=== Dataset records ===

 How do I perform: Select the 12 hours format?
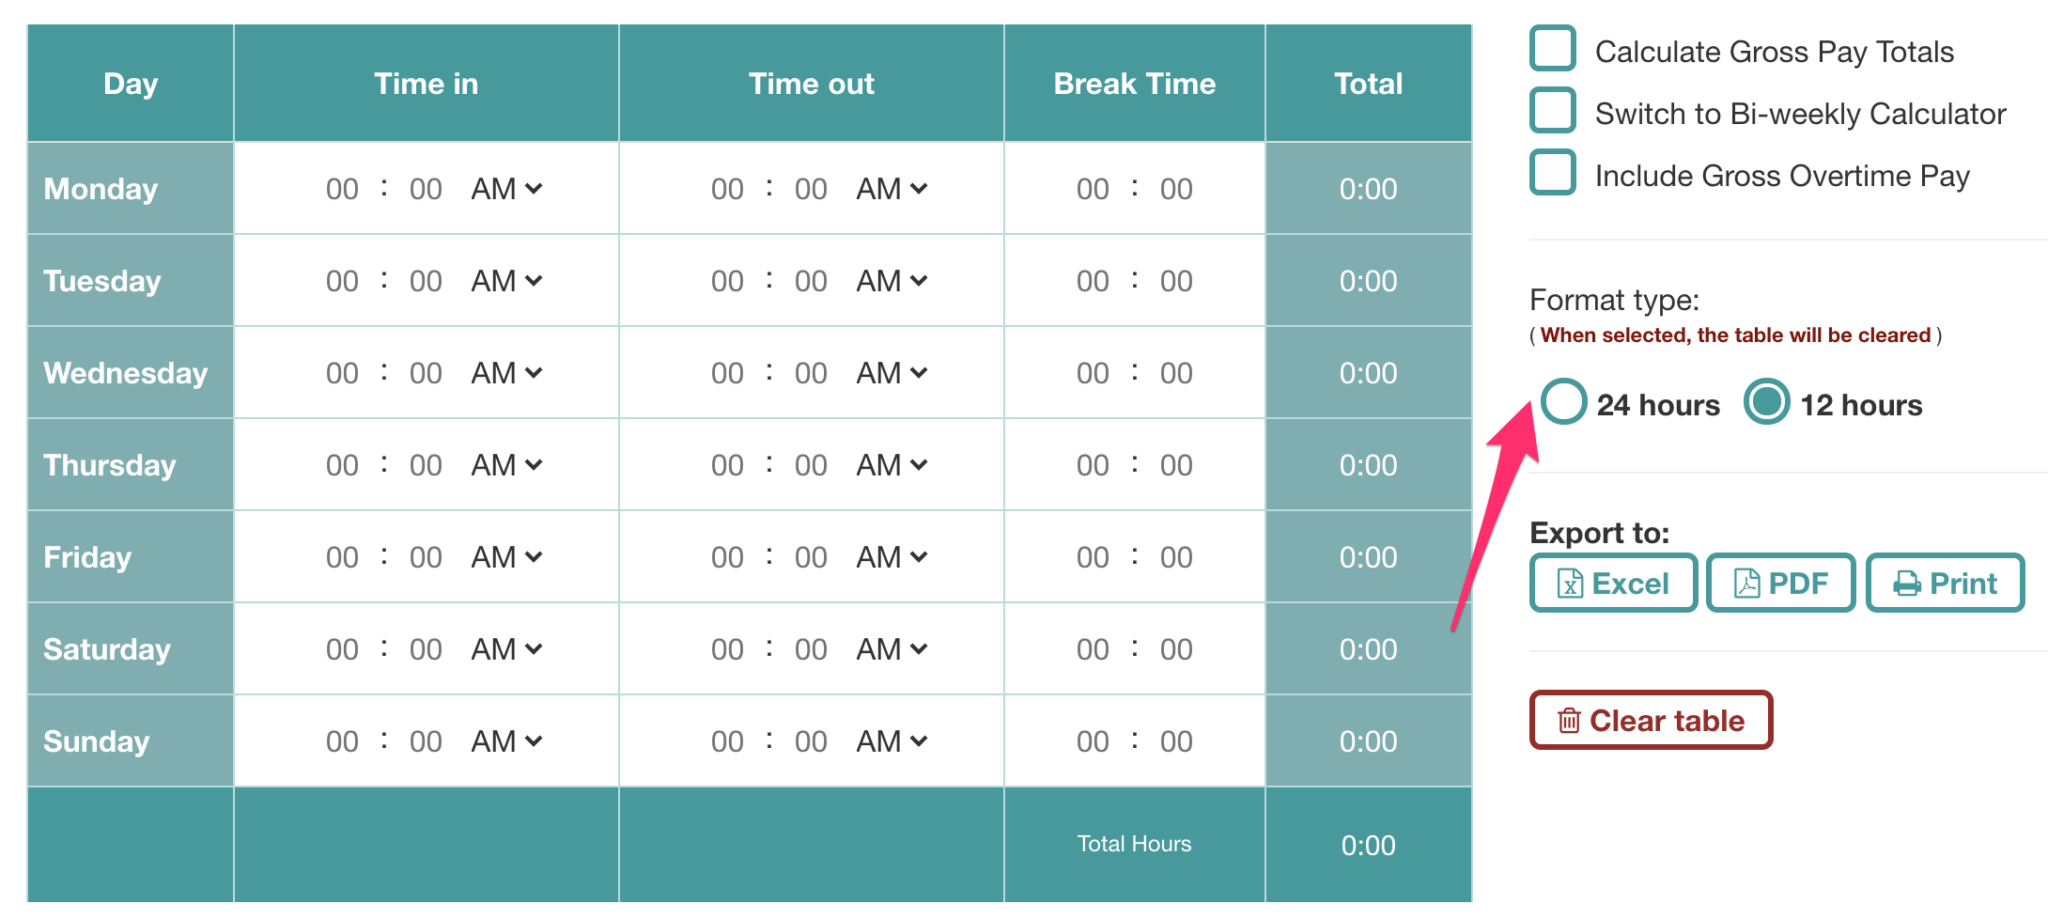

===
=== Dataset records ===

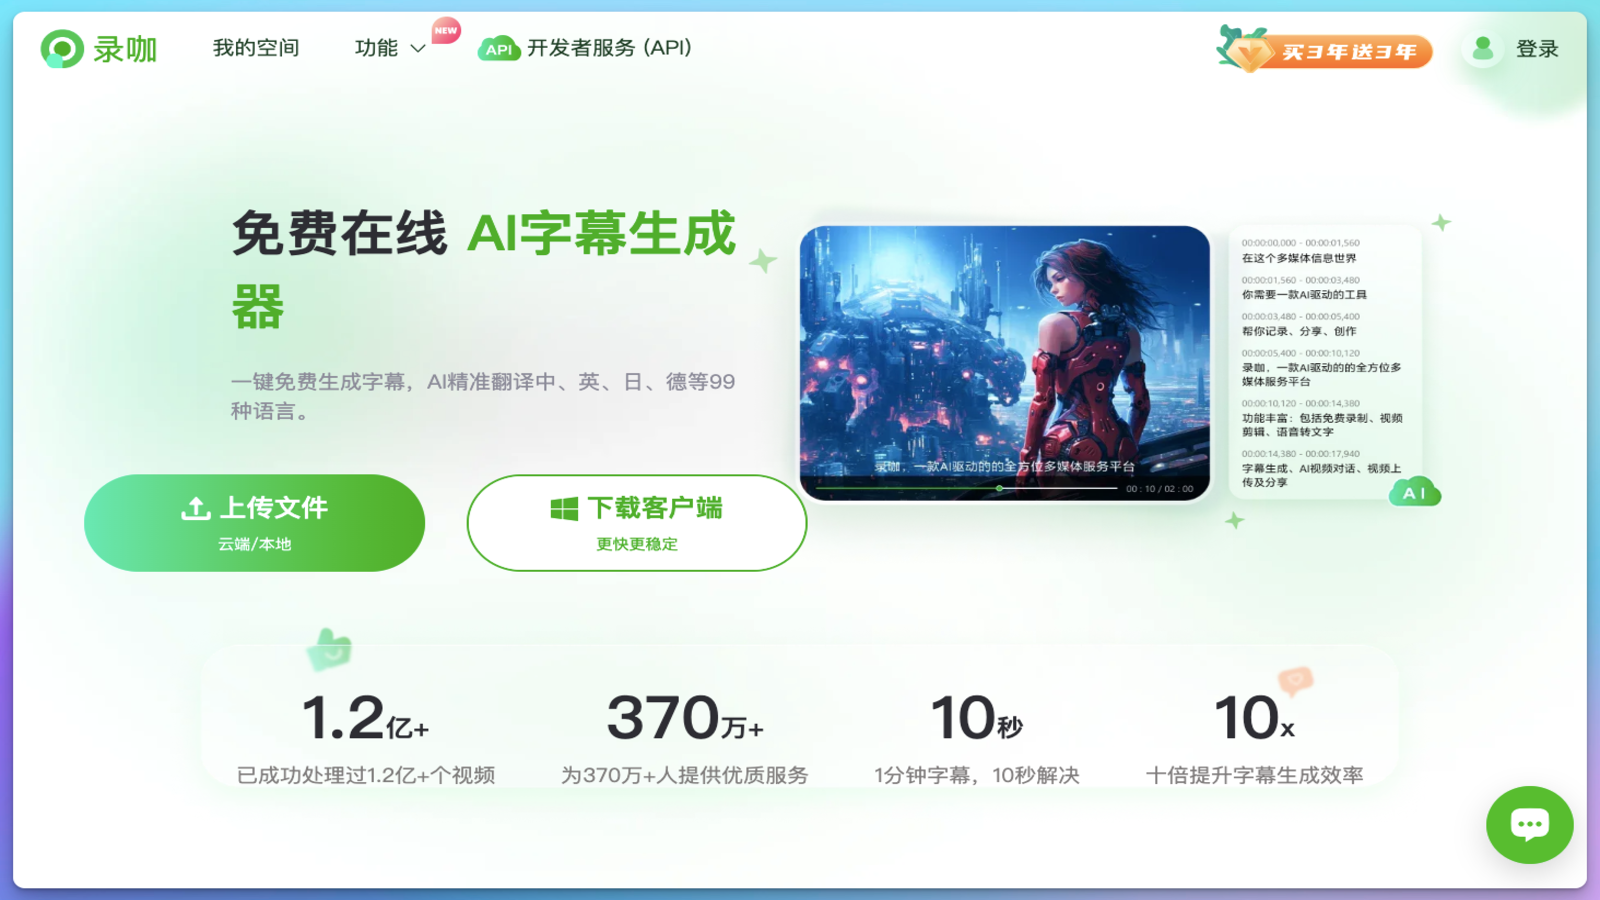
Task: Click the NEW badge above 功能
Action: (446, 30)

===
=== Dataset records ===

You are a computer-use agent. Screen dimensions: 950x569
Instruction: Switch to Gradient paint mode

===

Exercise goal: I'd like the lines above from the one with "You are a computer-use" up to and including the one with "Instruction: Switch to Gradient paint mode" copied exactly, with no other lines.

Exercise answer:
You are a computer-use agent. Screen dimensions: 950x569
Instruction: Switch to Gradient paint mode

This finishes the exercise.